A história de Alberto é a história de muitos cidadãos brasileiros vitimados pelo Covid-19. Maria Clara ainda me informou que a comunidade se fortaleceu com a mobilização de seus moradores. Não por acaso até ela se envolveu em alguns desses projetos. A sensação de precariedade da vida anterior já era espantosa. Nesta conjuntura da pandemia, foram surgindo algumas iniciativas comunitárias como campanhas preventivas de conscientização e de doação de comida para os mais vulneráveis.
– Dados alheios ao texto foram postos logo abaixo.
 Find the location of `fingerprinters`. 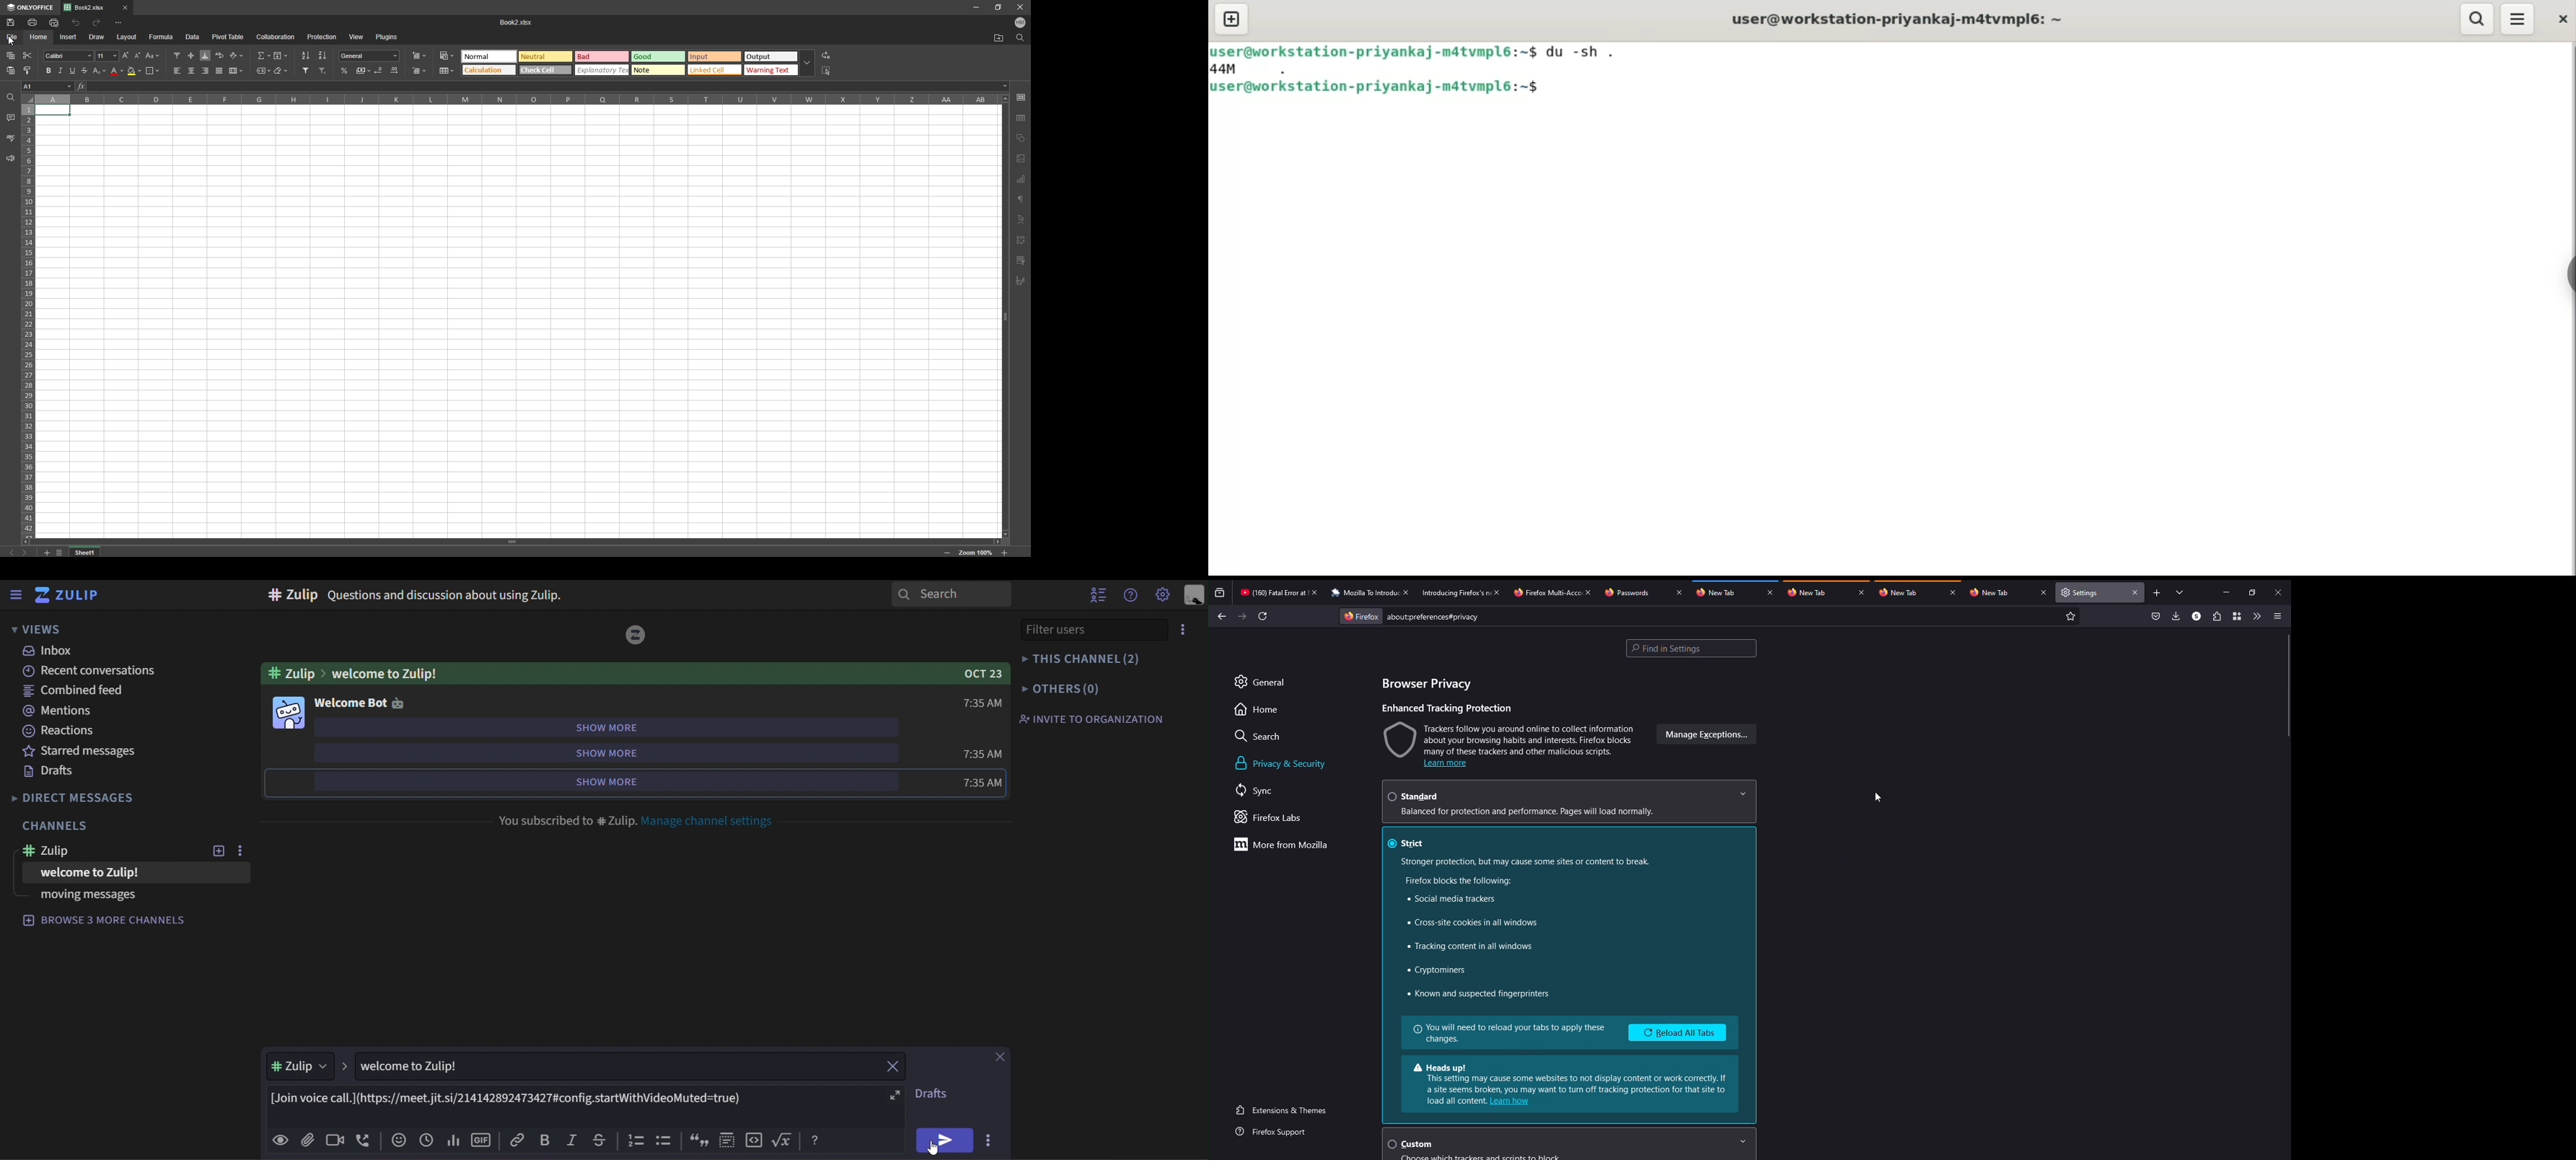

Não foi fácil elaborar até aqui essa narrativa. A voz Maria Clara ainda ecoa na minha mente enquanto escrevo estas últimas linhas. Tomo a liberdade de recuperar uma passagem muito oportuna do romance Um sopro de vida da escritora Clarice Lispector: “(…) isto não é um lamento, é um grito de ave de rapina. Irisada e intranquila. O beijo no rosto morto. Eu escrevo como se fosse para salvar a vida de alguém. Provavelmente a minha própria vida. Viver é uma espécie de loucura que a morte faz. Vivam os mortos porque neles vivemos” (1978:04).

* Luciene Carris é historiadora e escritora.